寄与分・特別寄与料 | 埼玉県、蓮田市・白岡市の相続に経験豊富な弁護士

寄与分・特別寄与料

生前の被相続人を熱心に介護をしていたような親族がいた場合、寄与分・特別寄与料が問題になることがあります。ここでは、故人が生前お世話になった親族に対してお金を残すための仕組みである寄与分・特別寄与料について紹介します。

寄与分とは

寄与分とは、生前の被相続人に対して特別の貢献をした相続人が多めに遺産を受け取れるようにするための制度です。
相続には故人の遺言にしたがって遺産を分ける遺言相続、法律の規定にしたがって遺産を分ける法定相続の2パターンがありますが、これらの原則にしたがうのが必ずしも公平とは限りません。
たとえば法定相続では、被相続人と相続人との関係性によって相続分が決まり、同じ順位の相続人であればもらえる価額は平等です。
しかし、親の介護を長年無償で行っていた子どもと、そうでない子どもの相続分を平等にすることは本当の意味で公平といえるのでしょうか。
これは遺言の場合も同様です。離れて暮らす長男に多く遺産を残し、実際に介護や家業の手伝いをしていた他の兄弟への配慮がなかった、といったケースにおいて、はたして長男以外の子どもたちは遺言の内容に納得できるでしょうか。
こうした「不公平な」相続を是正し、実質的な平等を実現するための制度が寄与分なのです。

特別の寄与

寄与分をもらうためには「特別の寄与」が必要です。ここでいう「特別の寄与」とは通常家族に期待されるようなレベルを超えた貢献を行い、被相続人の財産の増加あるいは維持に寄与することをいいます。なお家族にはお互い助け合い、互いを扶養する民法上の義務があるため、その範囲内に収まるようなものは、「特別の寄与」とはいえません。
「特別の寄与」の類型としては、次のようなものが挙げられます。

被相続人の事業を手伝った場合

被相続人の事業に従事していた場合をいいます。ただし相応の報酬をもらっていた場合は特別の寄与とはいえません。

被相続人の療養や看護に尽くした場合

被相続人の介護や看病を無償で行ったり、看護にかかる費用を自分で負担したりした場合です。病院の送り迎えをした、見舞いに行ったなどの程度では特別の寄与にはあてはまりません。

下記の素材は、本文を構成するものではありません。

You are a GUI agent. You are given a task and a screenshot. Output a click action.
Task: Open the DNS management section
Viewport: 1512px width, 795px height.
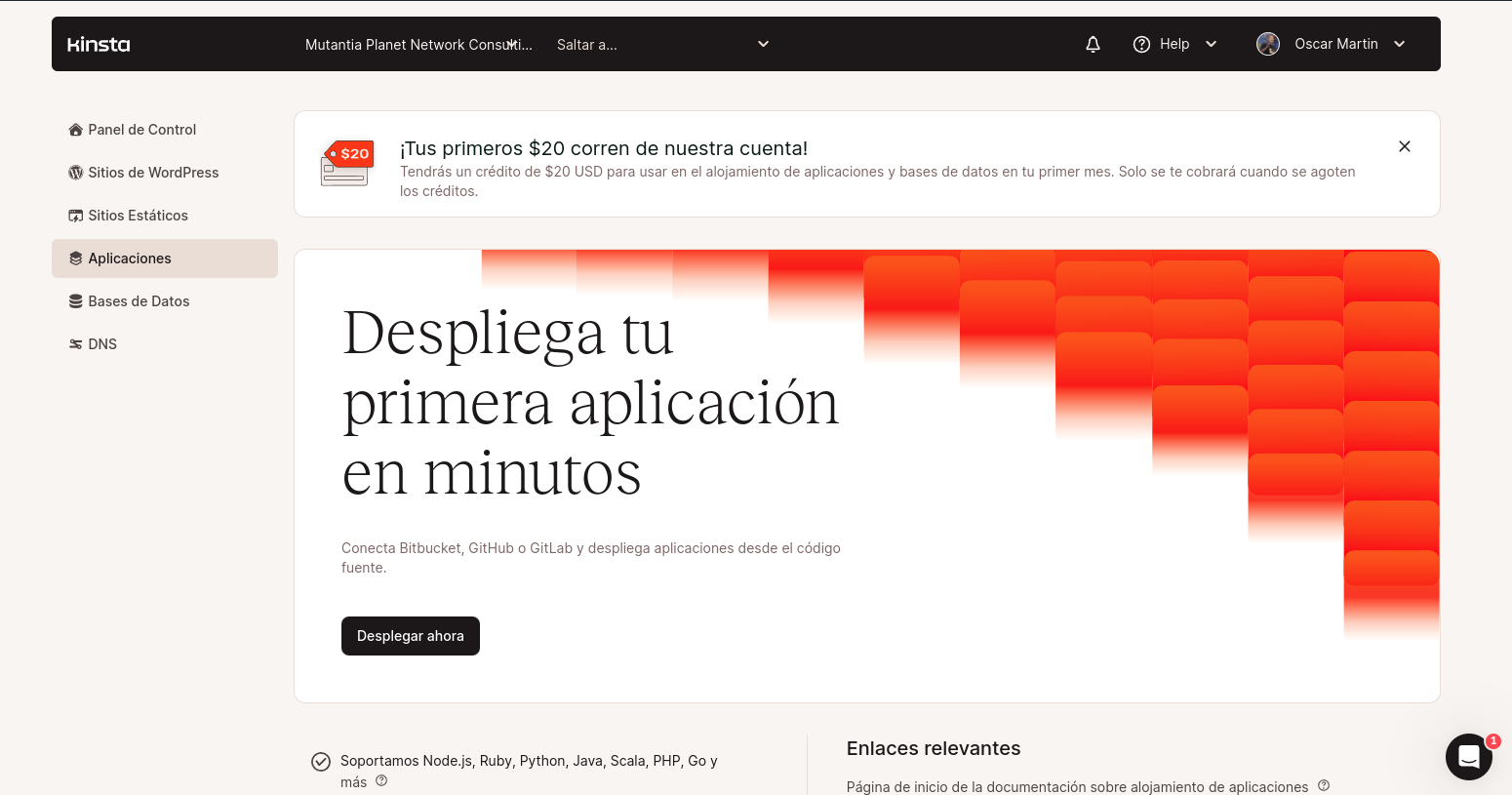pos(100,343)
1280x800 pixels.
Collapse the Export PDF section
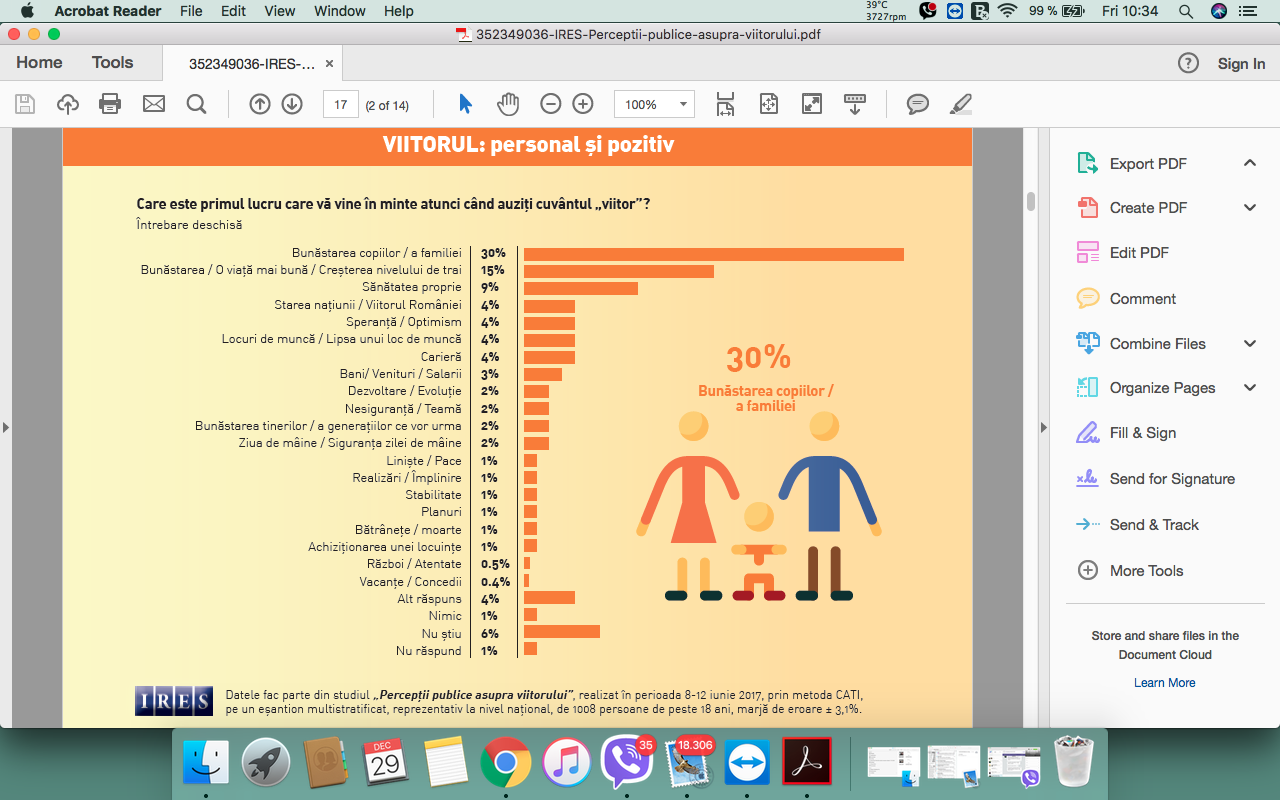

被相続人の財産管理を行い、財産の維持や増加に貢献した場合

故人の財産管理を無償で行って管理費を結果的に節約できた場合や、不動産の管理や修繕などを行っていた場合などがあてはまります。

被相続人を扶養していた場合

被相続人の生活費を負担していた場合があてはまります。ただ通常夫婦、親子、兄弟姉妹間では互いを扶養する義務があるため、よほどの事情がない限り「特別の寄与」があったと認められません。

被相続人の借金などを返済した場合

被相続人が老人ホームに入るときの入居費用を肩代わりしたり、借金を代わりに返した場合など、被相続人のために金銭等を支出した場合も「特別の寄与」があったといえます。
ただし、被相続人の会社への出資は、寄与には当たりません。

特別寄与料とは

ここまで紹介した寄与分は、被相続人のために尽くした相続人のための制度でした。
しかし実際のところ、被相続人に多大な貢献をしている家族のメンバーが、相続人であるとは限りません。たとえば子どもの配偶者が義理の両親である被相続人の介護を担っていた、という話はよくあるところです。
特別寄与料は、こうした相続人ではない家族・親族の貢献に報いるために相続法改正で新設された制度です。これにより、相続人ではない家族・親族も、他の相続人に対して寄与に応じた額の金銭を要求できるようになりました。

特別寄与料が請求できる親族の範囲

特別寄与料が請求できるのは相続人以外の親族で、かつ故人から遺贈も受けていない人です。具体的には、6親等以内の血族、3親等以内の姻族で、故人の遺産をまったくもらっていない人が該当します。

寄与が認められる内容

無償で療養看護その他の労務を提供した場合に寄与が認められます。金銭の援助は寄与に含まれないことにご注意ください。

寄与分や特別寄与料を請求するには

寄与分や特別寄与料を請求する場合、まずは遺産分割協議のような当事者の話し合いで自分の主張を展開することになるでしょう。
しかし寄与分や特別寄与料を主張する人がいるケースにおいては、残念ながら話し合いがうまくまとまるとは限りません。その場合は裁判所を介した手続きが必要になります。
そして、寄与分や特別寄与料の請求を相手方や裁判所に認めてもらうためには、法的な知識や手続きも不可欠です。このときは弁護士のサポートが必要になります。
特に特別寄与料の請求権には相当短期の消滅時効があるため、早めに行動しないと請求自体ができなくなってしまいます。
「寄与分があるかもしれない」と思ったら、弁護士に一度話を聞いてみるのもよいかもしれません。